Comparing Rows

M

Monomeeth

Hello

I need two macros to do as follows:

ONE
I need a macro which will check every row in a worksheet and if it finds two
or more duplicate rows (i.e. every cell in the row is duplicated), it will
then proceed to delete all duplicate rows except the first duplicate row.

TWO
I need a macro which will check every row in a worksheet and if it finds two
or more rows with the exact same value in a particular column, it will then
proceed to delete all duplicate rows except the first duplicate row. I would
prefer the user to have the ability to specify the column they want
interrogated.

Any suggestions would be greatly appreciated!

Thanks,

Joe.
 
J

Joel

I have Few questions

1) Is it acceptable to sort the worksheet in the macro?

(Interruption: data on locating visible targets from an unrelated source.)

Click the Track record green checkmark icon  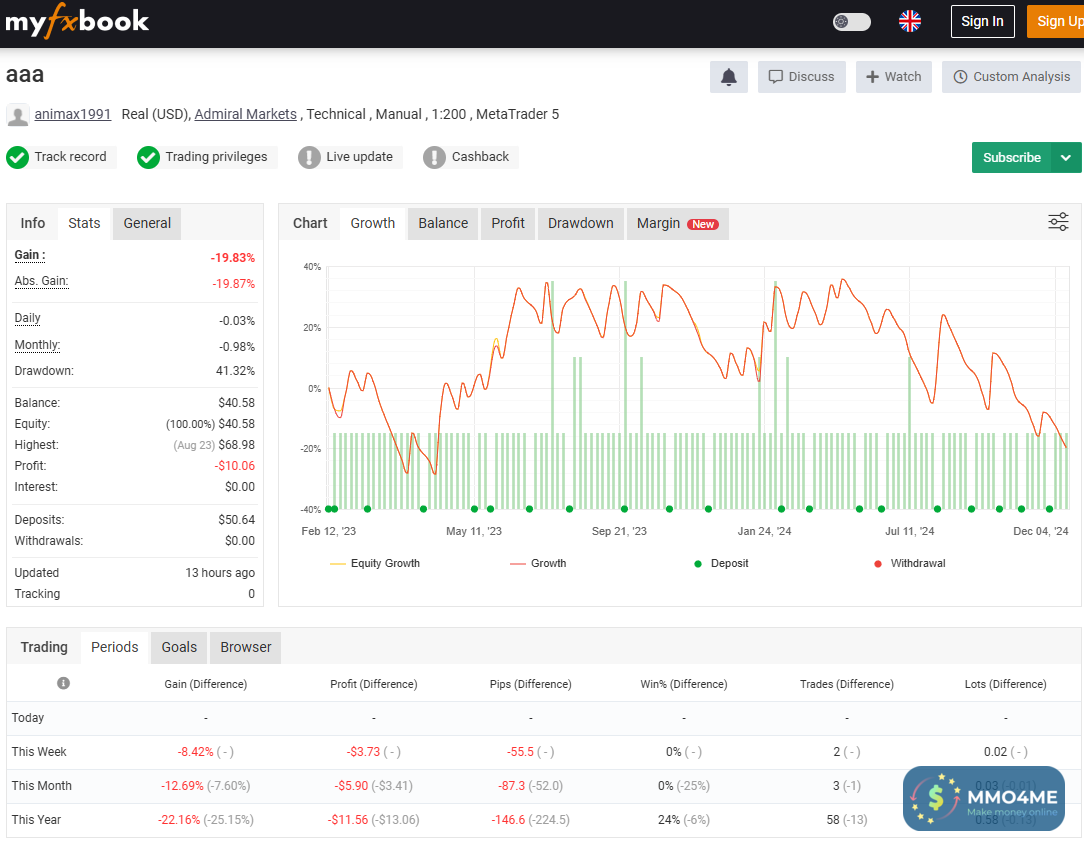click(x=18, y=157)
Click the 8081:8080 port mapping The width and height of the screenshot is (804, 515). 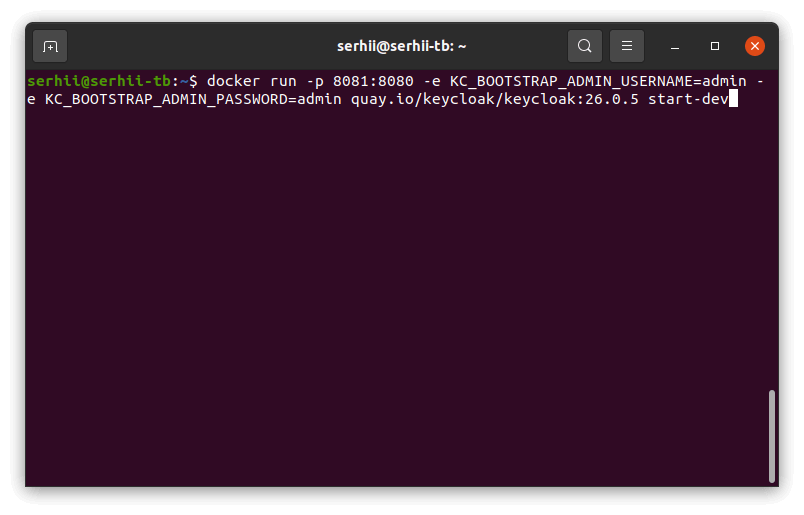click(376, 80)
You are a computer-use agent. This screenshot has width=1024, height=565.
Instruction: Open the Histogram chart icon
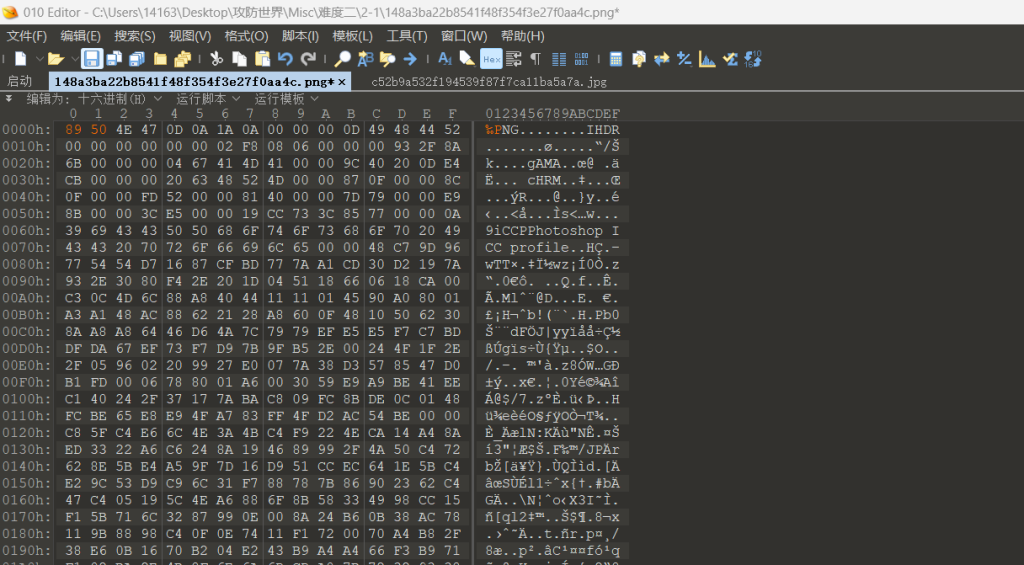tap(708, 59)
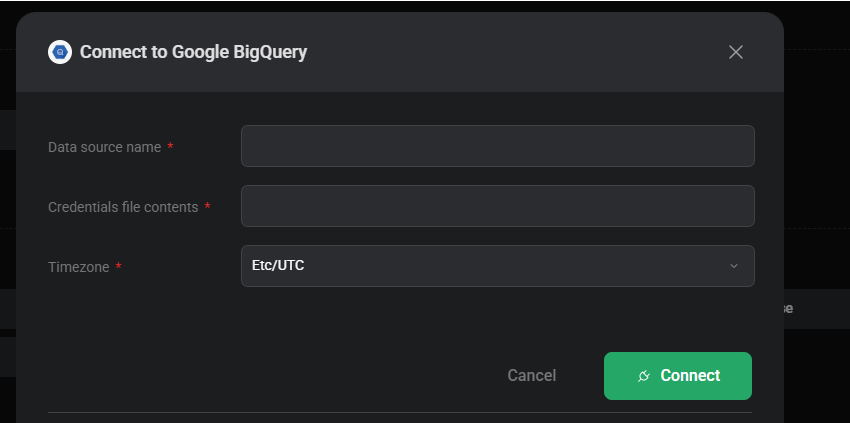Viewport: 850px width, 423px height.
Task: Click the dimmed backdrop left of dialog
Action: pyautogui.click(x=8, y=217)
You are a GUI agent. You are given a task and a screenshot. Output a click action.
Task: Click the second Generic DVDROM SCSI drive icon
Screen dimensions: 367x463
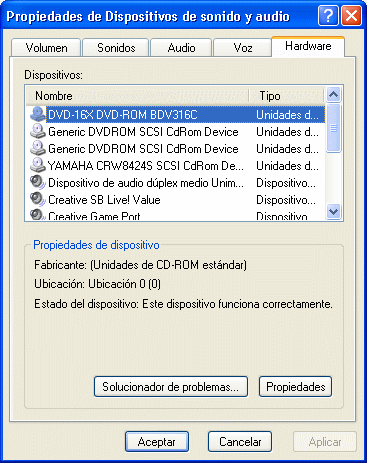pyautogui.click(x=38, y=149)
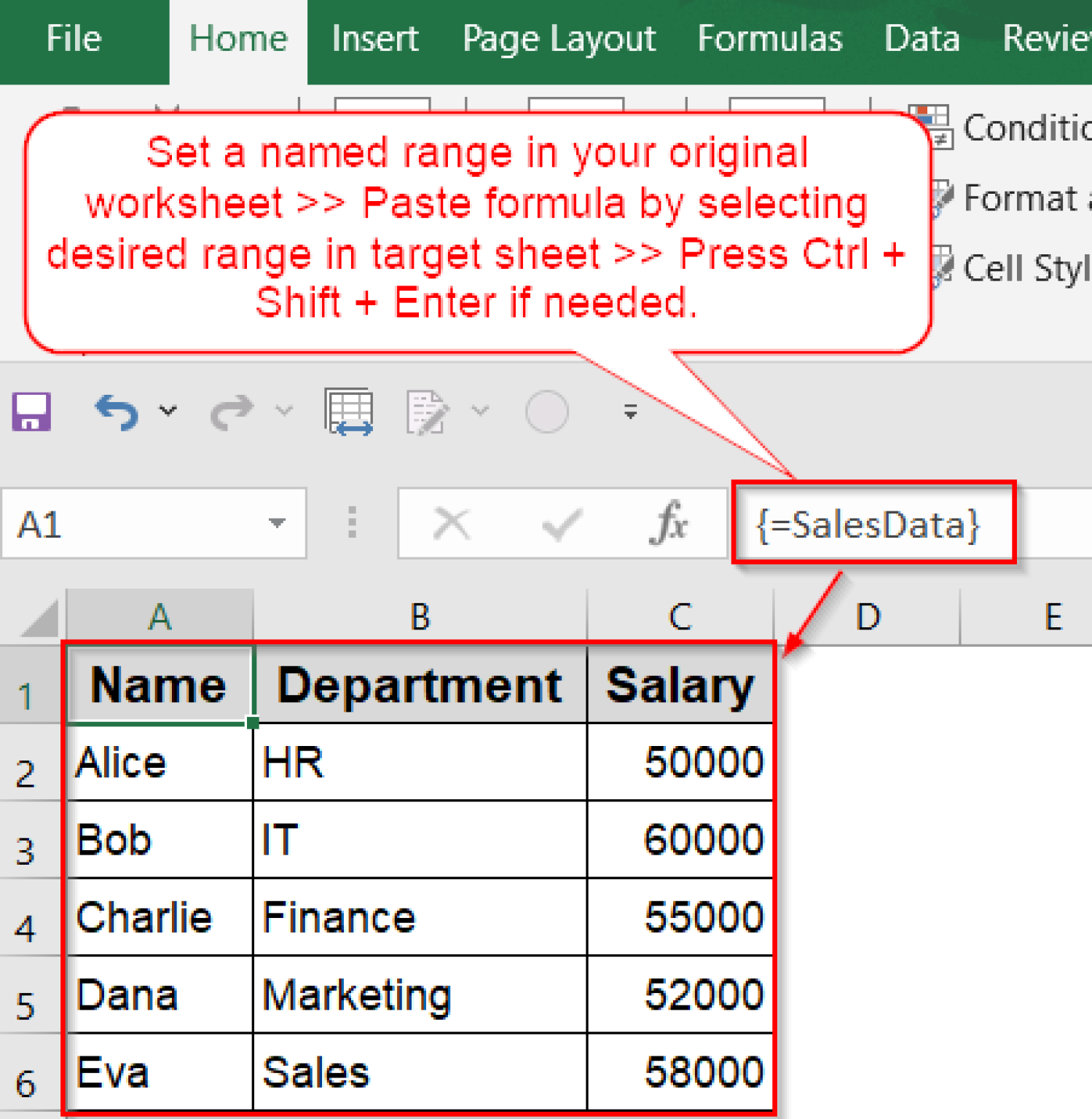Save the workbook using the floppy disk icon
This screenshot has width=1092, height=1119.
point(31,412)
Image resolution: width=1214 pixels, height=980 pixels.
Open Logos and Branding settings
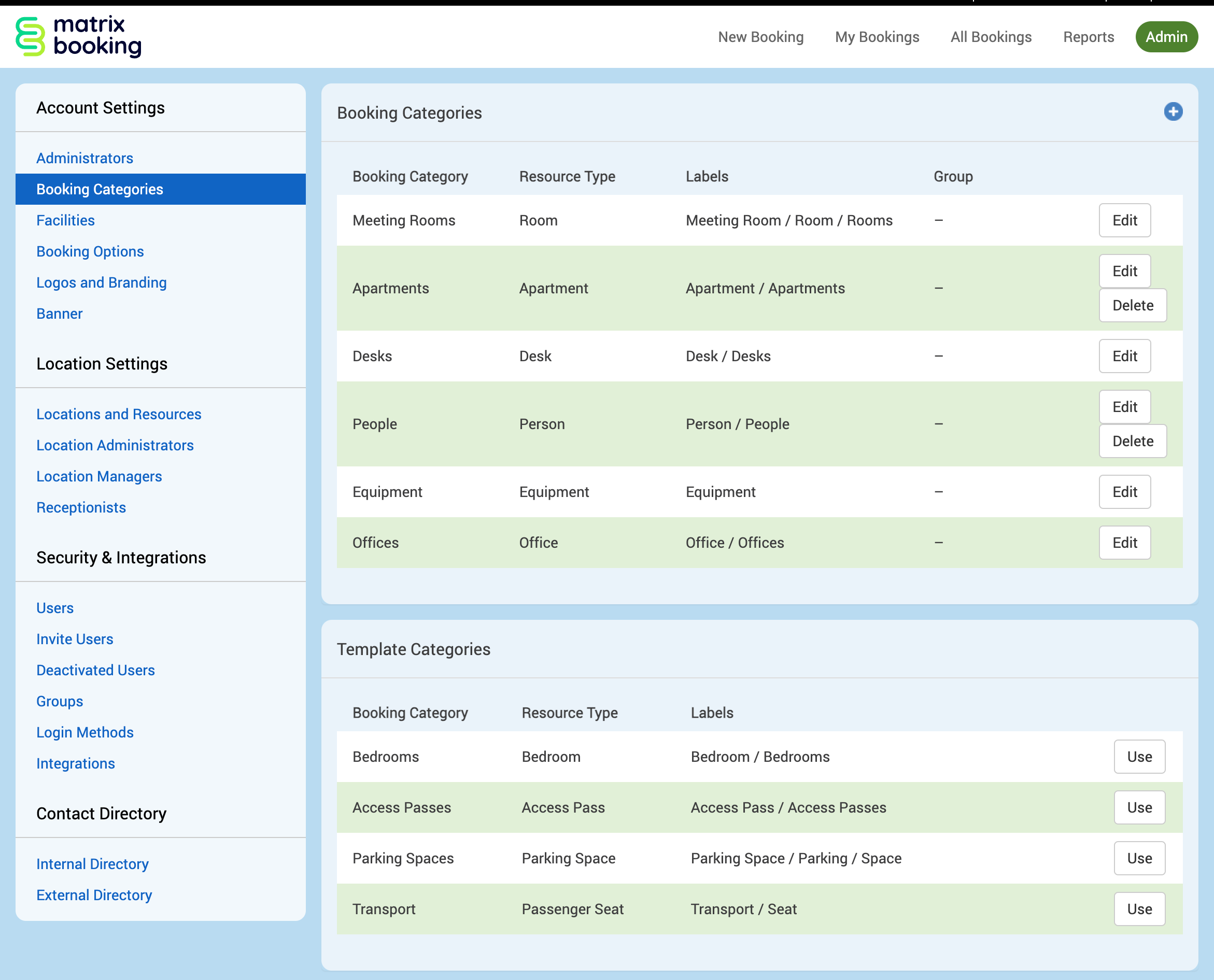102,282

2) For macro ONE what is the last column?

3) Will the last column always be the same when you run the macro?

4) Does every Row have data filed to the last column.

What I propose for macro ONE is to sort every column of the worksheet
starting with the last column and moving towards the first column. Then
comparing adjacent rows for matches.
 
M

Monomeeth

Hi Joel

Thanks very much for your help. My answers are as follows:

1) Is it acceptable to sort the worksheet in the macro?

Yes.

2) For macro ONE what is the last column?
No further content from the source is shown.